I couldn’t agree more.

The problem is that Bayes doesn’t go away because it’s inconvenient, and you can’t just ignore the prior if you want the false positive risk (FPR). And experimenters do want the FPR (in fact most still believe, mistakenly, that that is what the P value gives you).

The best way out of this dilemma seems to be to calculate the prior, rather than assume it. We made a web calculator to make it easy: http://fpr-calc.ucl.ac.uk/

David: Sorry for delay. Things haven’t changed since Nelder just because you and some people insist on confusing the type i error probability with a posterior probability based on either beliefs or assumed high probabilities of true null hypotheses over the course of science or some other unclear reference class. Most people say all nulls are false, whereas your argument depends on giving them a fairly high point prior. This has been deemed problematic since Edwards, Lindmann and Savage and before. If the researchers are predicting the direction, they should be doing one sided tests, and the mismatch between p-values and posteriors disappears (as Casella and R. Berger 1987 show). Of course, we’ve been through this many times.

Thanks very much. I agree that the whole argument turns on whether or not you think that the point null is a sensible thing to test. It seems to me to be entirely reasonable, on the grounds that most bright ideas don’t work. Others think it’s unreasonable.

It’s hard to see how this disagreement will be resolved, but it is rather important for users that it should be.

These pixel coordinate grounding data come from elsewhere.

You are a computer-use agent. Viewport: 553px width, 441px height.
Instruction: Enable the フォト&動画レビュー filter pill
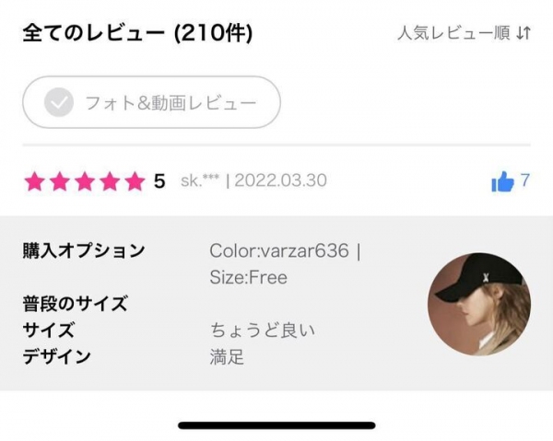[x=152, y=102]
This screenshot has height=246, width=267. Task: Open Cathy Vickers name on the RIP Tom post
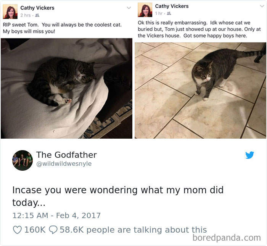[x=37, y=8]
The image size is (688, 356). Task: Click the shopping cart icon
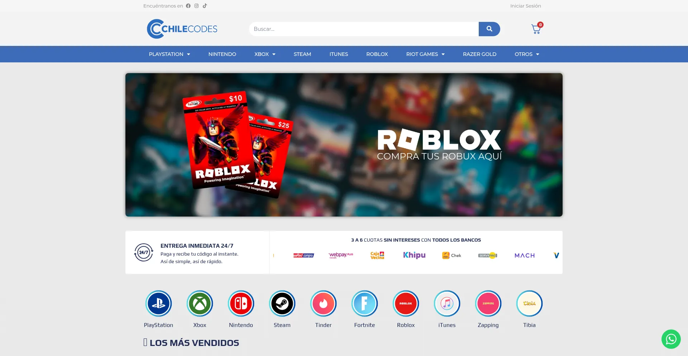point(536,29)
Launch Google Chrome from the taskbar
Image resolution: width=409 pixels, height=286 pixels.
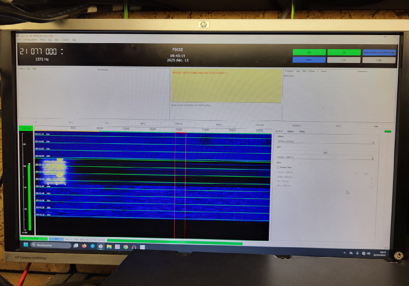[x=126, y=246]
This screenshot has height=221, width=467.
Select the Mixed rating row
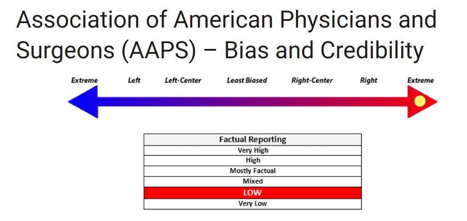(252, 181)
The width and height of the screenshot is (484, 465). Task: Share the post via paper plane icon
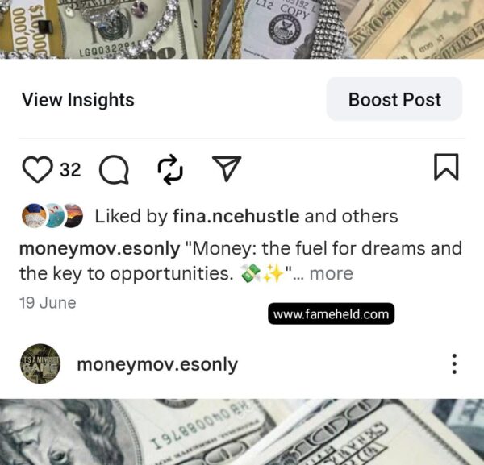[227, 168]
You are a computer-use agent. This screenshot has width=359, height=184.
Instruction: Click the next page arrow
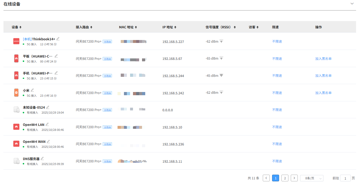(x=294, y=178)
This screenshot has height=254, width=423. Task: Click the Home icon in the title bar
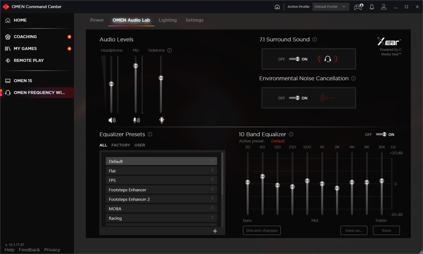click(277, 6)
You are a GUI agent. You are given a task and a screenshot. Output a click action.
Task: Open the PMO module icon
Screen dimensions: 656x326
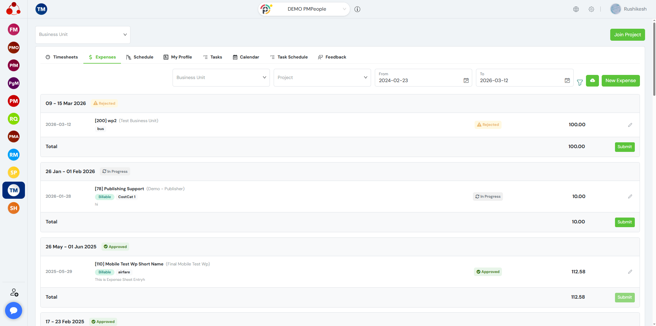click(x=14, y=48)
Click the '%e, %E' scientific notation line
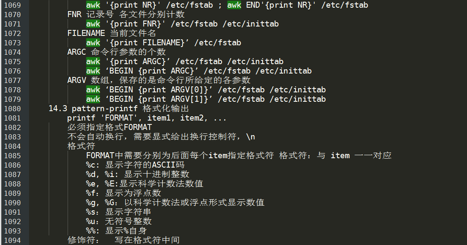The image size is (467, 245). [145, 184]
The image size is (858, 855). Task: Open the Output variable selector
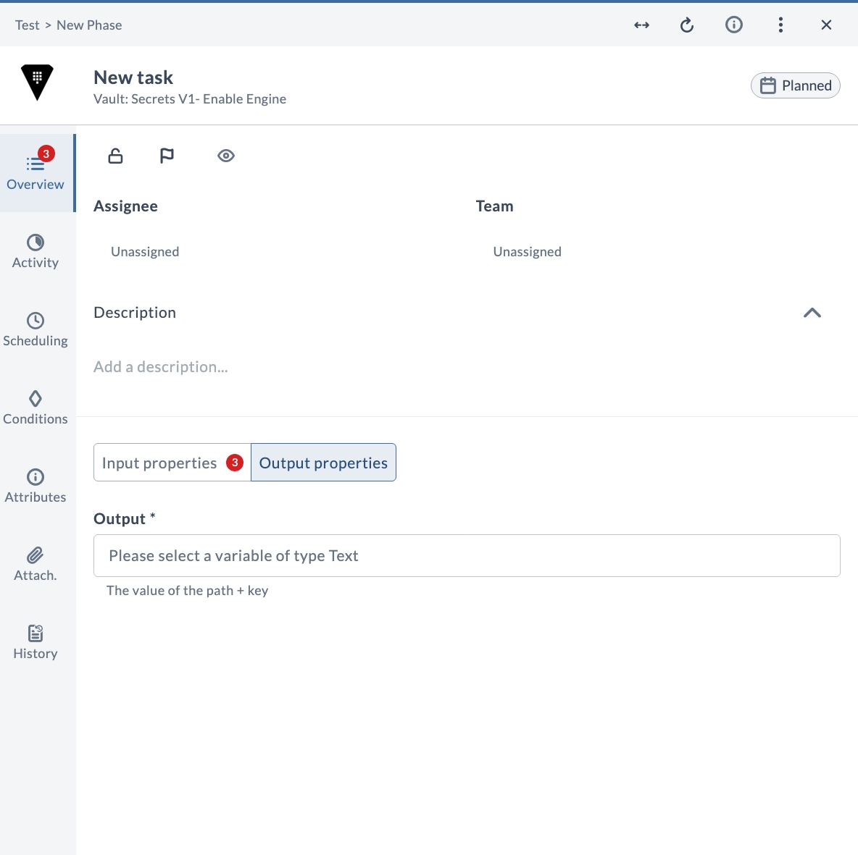[467, 555]
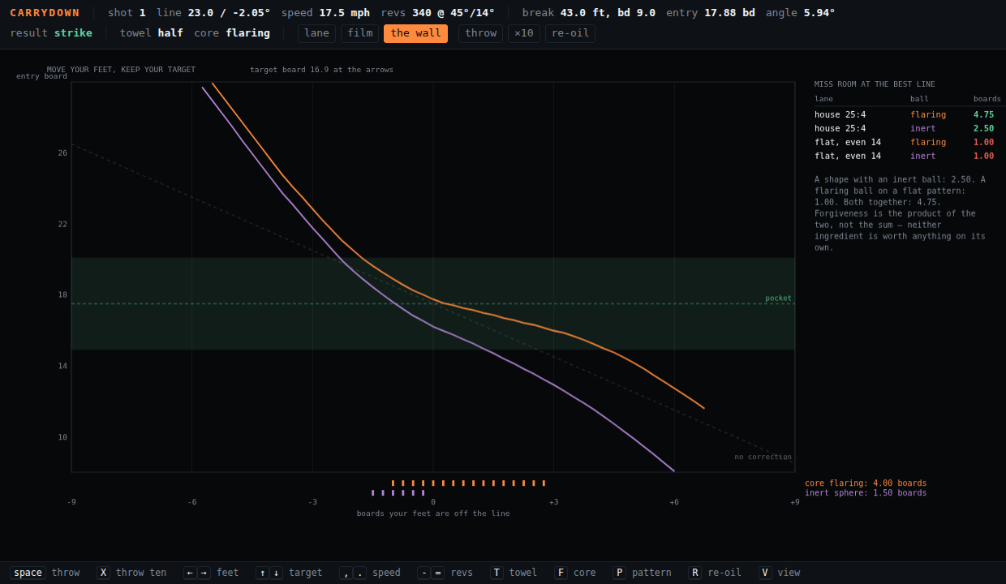Image resolution: width=1006 pixels, height=584 pixels.
Task: Throw ten shots with ×10 button
Action: [x=524, y=33]
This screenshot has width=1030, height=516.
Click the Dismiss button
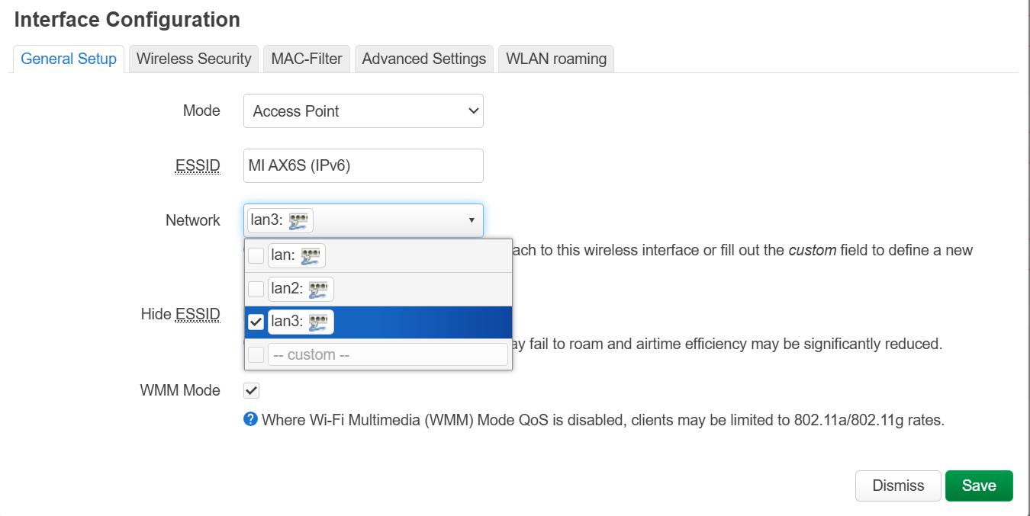click(x=898, y=486)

David: I agree, but it should be quite strange for those advocating change of standards that it would turn on such a debatable point I haven’t seen any of them take up the issue, have you?

Well it certainly isn’t emphasised in recent discussion, though “point null” in the title of Berger & Sellke (1987), But quite often it’s buried in the mathematics so probably a lot of people don’t notice.

Another thing that’s been discussed remarkably little in the recent literature is the distinction between what I call the p-equals and the p-less-than cases. Despite the fact that it’s a distinction that goes back a long time, it’s now discussed so little that there doesn’t even seem to be a convenient name for them. It seems to me that, for interpretation of a single test, what you need is the p-equals interpretation. This gives false positive risks that are quite a lot higher than the p-less-than interpretation. The latter is used by Ioannidis and many others (though without any explicit acknowledgment). So my estimates of false positive risks are even bigger than theirs .

David: That’s a great point, I really think we should get to the bottom of this. Evidence policy “reforms” shouldn’t be based on questionable arguments, even in part. That’s what bothers me and many others about them. Many are in earnest,but some, I fear, are largely concerned with it ending up in their favor somehow–and the rewards that go with that.

I guess that we can all agree that declaring a discovery when you get P = 0.043 is not at all satisfactory. But it is almost universal at least in the biomedical literature. That means that something must be done, and it’s surely the job of statisticians to advise on what.